I soldered a wire across ep104 and ep106 because the switch was not working properly. Corrosion/ tarnishing meant there was sound but no picture. When I ran your voltage test at ep104/106 with reference to 105 I had voltage on both 104 and 106. So my assumption is that all this switching the unit off and on has removed at least some of the tarnish. I'll check resistance in the switch later and hopefully get those other tests I mentioned done and report back.
 
Ahhh...

If you had soldered a wire from EP104 to EP106 you are very lucky you didn't burn out the transformer... Basically, you have shorted out the transformer! I am even surprised that the Vectrex even partially worked at all and the fuse didn't blow instantly! Fortunately, the fuse did it's intended job in this case!

These are AC voltage points at EP104 and EP106.

When EP104 is positive (relative to both EP105 and EP106) then EP106 is negative.
When EP104 is negative (relative to both EP105 and EP106) then EP106 is positive.

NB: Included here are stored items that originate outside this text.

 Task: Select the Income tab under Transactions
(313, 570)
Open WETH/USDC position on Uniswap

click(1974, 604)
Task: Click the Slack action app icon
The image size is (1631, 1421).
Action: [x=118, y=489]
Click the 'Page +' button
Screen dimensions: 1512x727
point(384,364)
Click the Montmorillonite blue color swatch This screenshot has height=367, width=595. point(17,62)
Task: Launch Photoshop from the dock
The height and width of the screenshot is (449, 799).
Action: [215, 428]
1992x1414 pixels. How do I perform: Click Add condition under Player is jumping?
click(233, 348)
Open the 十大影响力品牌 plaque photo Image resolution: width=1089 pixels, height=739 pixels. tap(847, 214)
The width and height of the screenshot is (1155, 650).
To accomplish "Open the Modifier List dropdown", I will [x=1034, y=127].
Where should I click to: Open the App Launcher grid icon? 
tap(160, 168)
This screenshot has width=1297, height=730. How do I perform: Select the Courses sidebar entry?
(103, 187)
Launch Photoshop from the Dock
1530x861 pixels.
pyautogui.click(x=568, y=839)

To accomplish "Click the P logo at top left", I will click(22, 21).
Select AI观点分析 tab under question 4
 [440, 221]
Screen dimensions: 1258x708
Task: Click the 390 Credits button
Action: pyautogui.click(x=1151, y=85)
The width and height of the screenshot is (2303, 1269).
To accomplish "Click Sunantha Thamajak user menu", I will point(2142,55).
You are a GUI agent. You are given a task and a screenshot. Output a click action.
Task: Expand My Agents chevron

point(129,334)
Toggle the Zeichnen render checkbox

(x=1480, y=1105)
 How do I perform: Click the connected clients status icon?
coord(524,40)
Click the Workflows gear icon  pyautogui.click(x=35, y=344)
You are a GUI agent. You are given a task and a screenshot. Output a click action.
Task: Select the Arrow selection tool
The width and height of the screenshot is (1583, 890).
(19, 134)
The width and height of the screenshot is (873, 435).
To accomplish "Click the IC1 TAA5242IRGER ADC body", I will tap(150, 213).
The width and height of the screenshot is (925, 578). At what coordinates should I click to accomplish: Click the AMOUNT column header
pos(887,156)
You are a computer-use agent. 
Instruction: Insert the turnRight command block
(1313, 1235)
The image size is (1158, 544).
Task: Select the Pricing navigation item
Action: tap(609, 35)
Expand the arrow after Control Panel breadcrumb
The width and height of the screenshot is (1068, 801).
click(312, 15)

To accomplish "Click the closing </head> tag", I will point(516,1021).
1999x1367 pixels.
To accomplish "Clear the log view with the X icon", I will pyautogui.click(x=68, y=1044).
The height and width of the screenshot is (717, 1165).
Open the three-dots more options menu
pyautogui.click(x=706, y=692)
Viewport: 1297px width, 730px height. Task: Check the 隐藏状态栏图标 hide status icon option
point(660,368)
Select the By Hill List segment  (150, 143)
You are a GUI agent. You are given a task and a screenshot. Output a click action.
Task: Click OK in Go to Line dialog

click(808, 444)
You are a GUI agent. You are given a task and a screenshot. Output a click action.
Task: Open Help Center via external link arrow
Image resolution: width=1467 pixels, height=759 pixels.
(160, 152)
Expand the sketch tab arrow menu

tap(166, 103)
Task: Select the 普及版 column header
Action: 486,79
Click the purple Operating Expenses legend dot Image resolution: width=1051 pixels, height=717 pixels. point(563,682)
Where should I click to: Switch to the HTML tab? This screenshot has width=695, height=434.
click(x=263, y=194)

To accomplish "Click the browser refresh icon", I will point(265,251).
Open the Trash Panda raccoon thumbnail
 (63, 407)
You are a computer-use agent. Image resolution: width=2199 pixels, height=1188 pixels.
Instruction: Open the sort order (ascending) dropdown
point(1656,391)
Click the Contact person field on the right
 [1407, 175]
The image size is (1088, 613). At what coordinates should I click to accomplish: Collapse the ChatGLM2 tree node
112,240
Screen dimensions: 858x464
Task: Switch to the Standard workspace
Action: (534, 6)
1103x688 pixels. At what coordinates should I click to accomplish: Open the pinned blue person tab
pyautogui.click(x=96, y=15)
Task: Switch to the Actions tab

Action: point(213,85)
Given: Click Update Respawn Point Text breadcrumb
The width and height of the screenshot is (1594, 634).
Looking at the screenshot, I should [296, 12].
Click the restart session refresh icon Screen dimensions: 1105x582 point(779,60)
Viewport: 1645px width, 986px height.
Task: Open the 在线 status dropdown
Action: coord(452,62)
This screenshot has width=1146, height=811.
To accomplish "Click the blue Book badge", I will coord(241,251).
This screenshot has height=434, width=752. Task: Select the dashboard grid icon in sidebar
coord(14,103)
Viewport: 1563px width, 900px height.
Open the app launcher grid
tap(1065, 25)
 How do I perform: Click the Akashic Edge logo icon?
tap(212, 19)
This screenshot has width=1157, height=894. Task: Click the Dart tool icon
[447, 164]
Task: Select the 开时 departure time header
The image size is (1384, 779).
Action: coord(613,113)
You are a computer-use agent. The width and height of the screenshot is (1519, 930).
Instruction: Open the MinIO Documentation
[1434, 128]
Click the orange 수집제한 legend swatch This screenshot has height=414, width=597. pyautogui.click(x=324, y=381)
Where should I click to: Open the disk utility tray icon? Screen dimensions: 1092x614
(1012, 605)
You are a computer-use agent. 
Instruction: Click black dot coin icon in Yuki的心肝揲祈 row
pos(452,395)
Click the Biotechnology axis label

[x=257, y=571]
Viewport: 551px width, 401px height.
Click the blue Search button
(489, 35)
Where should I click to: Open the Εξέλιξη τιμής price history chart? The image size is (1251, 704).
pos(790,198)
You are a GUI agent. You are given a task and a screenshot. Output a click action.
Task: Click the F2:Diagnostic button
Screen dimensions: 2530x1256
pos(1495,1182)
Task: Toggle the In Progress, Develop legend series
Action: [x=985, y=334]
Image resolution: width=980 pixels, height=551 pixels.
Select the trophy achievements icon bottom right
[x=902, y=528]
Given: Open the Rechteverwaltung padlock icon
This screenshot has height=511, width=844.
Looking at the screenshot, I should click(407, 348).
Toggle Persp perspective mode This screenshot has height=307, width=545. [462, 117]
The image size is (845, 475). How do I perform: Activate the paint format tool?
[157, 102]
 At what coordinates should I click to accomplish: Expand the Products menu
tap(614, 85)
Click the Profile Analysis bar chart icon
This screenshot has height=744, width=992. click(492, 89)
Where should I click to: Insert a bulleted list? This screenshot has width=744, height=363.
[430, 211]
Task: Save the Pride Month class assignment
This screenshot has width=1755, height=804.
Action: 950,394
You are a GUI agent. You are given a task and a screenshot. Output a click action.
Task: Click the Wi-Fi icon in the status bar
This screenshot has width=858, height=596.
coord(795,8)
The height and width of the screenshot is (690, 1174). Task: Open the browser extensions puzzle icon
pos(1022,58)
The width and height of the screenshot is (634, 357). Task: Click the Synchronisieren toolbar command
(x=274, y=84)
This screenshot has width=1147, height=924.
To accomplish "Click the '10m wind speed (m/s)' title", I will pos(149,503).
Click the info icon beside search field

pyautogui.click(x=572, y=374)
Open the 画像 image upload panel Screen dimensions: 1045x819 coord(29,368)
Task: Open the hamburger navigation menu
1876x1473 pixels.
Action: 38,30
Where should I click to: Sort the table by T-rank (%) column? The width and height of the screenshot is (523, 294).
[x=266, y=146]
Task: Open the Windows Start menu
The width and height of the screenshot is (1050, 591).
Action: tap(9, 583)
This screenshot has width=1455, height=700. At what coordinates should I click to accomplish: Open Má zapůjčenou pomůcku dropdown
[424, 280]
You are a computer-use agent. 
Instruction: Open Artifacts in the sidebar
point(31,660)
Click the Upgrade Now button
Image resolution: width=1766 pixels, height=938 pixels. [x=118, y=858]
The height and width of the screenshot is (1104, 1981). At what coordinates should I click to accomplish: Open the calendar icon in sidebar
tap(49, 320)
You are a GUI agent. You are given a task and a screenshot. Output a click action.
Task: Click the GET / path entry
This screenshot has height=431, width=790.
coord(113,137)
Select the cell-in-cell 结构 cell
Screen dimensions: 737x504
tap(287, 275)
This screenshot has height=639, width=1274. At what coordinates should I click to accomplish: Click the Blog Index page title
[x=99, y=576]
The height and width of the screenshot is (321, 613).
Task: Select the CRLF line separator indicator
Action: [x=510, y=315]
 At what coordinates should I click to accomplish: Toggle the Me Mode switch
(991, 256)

The bridge rectifier then converts the AC voltage into DC voltage (with the assistance of the downstream smoothing capacitors) to give both positive and negative voltage rails (relative to EP105) which is the 0V/GND reference (centre tap of the transformer).

Perhaps I should have asked for a photograph of your wire modification first...

Dave
 
Ah yes, I hadn't thought about that so treated it more like a dc voltage.

I should have provided a photo in my first post, or even better, the schematic showing the link (then even I might have spotted the issue).

Hopefully when i reconnect everything it'll just work as it should. I'll let you know how I get on.

Thanks again for all your help so far, I've certainly learned something from this experience. If you send me a dm with your email address I'll send you a little something for your time.
 
>>> Thanks again for all your help so far.

No problem. That's what we are here for - helping out.

>>> Hopefully when i reconnect everything it'll just work as it should. I'll let you know how I get on.

Fingers crossed...

>>> If you send me a dm with your email address I'll send you a little something for your time.

No need. If we meet up someday - you can buy the first beer!